December 26, 2006

The Best Music in My Lifetime Came When I Was 14



I assure you I will have a year end conclusion to my Best Albums of 2006 series which will feature a couple of albums from December among the Top 100 albums of 2006.

The title of this post is something that isn't only true for me, but true for many people from many generations. I spent a week this summer on a houseboat with several members of the class of '62 and '63 and their favorite music still plays like the soundtrack to American Graffiti. I can't say I'm that different as songs that I discovered at 13, 14, 15 still get heavy rotation on iTunes.
When I was an early teen, U2 officially became my favorite band and in nearly 20 years, that hasn't changed. I always credit The Mad Fishicist with my U2 fanaticism. I had heard a few U2 songs over the years that had been played on the radio and my sister got The Joshua Tree (on cassette) for Christmas. I've spent countless amounts of money over the years on U2, so I feel no shame in admitting that I "dubbed" The Joshua Tree and when I had listened to the tape so much that it wore out, I made another copy. I think eventually I ended up absorbing the copy originally gifted to my sister. I hope she can find it in her heart to forgive me. It's been so long, the memory is pretty vague, but I remember The Mad Fishicist making a suggestion that I rent Lost Boys and Rattle and Hum together. I'm certain now looking back on it, that it was just the influence of The Chindo spewing out of him, but regardless of that I did what he said and rented the two movies. Neither of them were the type of movies that I grew up watching. A vampire movie and a concert documentary, I'm sure my folks were worried at the time. My life was permanently changed. The feeling that I got when I watched Rattle and Hum at 14 is a feeling that I have only felt to that degree a handful of times since.
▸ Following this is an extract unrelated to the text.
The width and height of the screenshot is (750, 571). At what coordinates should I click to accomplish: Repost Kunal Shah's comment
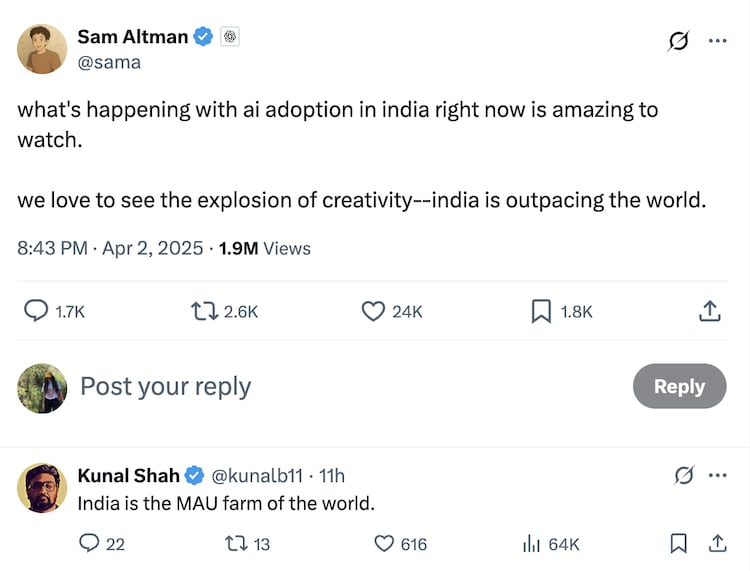pyautogui.click(x=234, y=544)
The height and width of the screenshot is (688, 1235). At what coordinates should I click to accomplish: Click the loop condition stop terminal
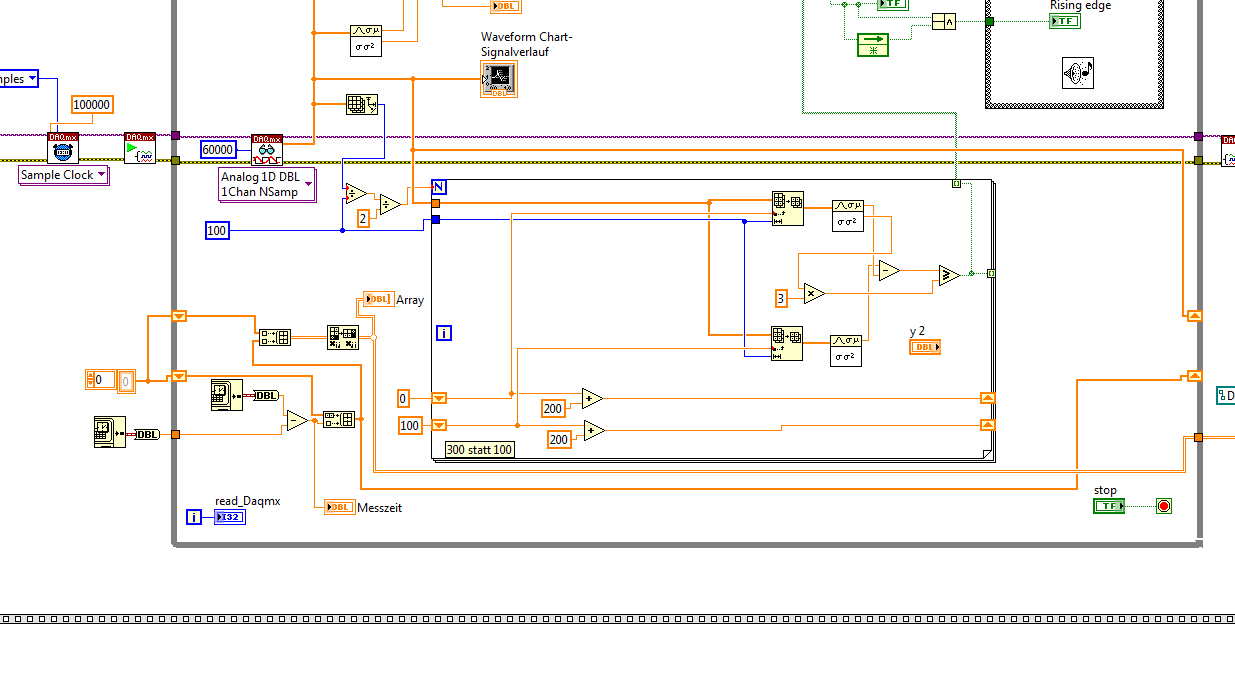click(1163, 506)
I felt inspired, I felt elated, I felt awakened. I wanted to play guitar like the Edge, I wanted to sing like Bono, I wanted to play bass like Adam Clayton, and I wanted to look like Larry Mullen. Maybe the most important lesson I learned is that Music and Politics can mix and that "Rock and Roll Stops the Traffic." Maybe the most remarkable thing about Rattle and Hum is those guys taking on the world with their music and they were just ~27. Some of that has changed in 18 years, but in a way much of the dreams that were awakened during the first viewing of Rattle and Hum still ring true today. I still get chills at a number of points in the movie. Still to this day, I've never seen Rattle and Hum the big screen....big screen TV's yes, but not in a theater.
After seeing Rattle and Hum and begging for the Rattle and Hum album (again on tape), I discovered that there was a lot of their music that came before R+H that I needed to have. Boy, October, War, and The Unforgettable Fire came soon after that. I couldn't get enough. It didn't hurt my enthusiasm to have The Mad Fishicist quiz me on lyrics in Oceanography class when we should have been dissecting oysters. I'm not exaggerating when I say that life changed with Rattle and Hum.
For Christmas I got U2 by U2. It took me back to those discovery years. I sat there yesterday mesmerized by familiar stories and new ones I hadn't heard. If you're not familiar the book consists of autobiography, biography by the other members, and pictures both from press clippings but also the band's personal photographs. It's a must have and makes a wonderful coffee table book. I've only read two chapters, so I'm reading about the very early times before they were a band. In all of their memoirish tales, they mention the music that they started to hear when they were 14-15 and how it shaped their life. My teen years in the middle class white bread suburbs of Portland, don't compare at all with the early 70's in Dublin, but like Lennon, Dylan and Bowie, U2 were my awakening that there was a big world out there and I wanted to be part of it. I haven't come close to changing the world, but when I do, you better believe my memoirs will include a chapter on U2 when I was 14.


1 comment:

The Mad Fishicist said...

yep. and some pretty cool concerts since then.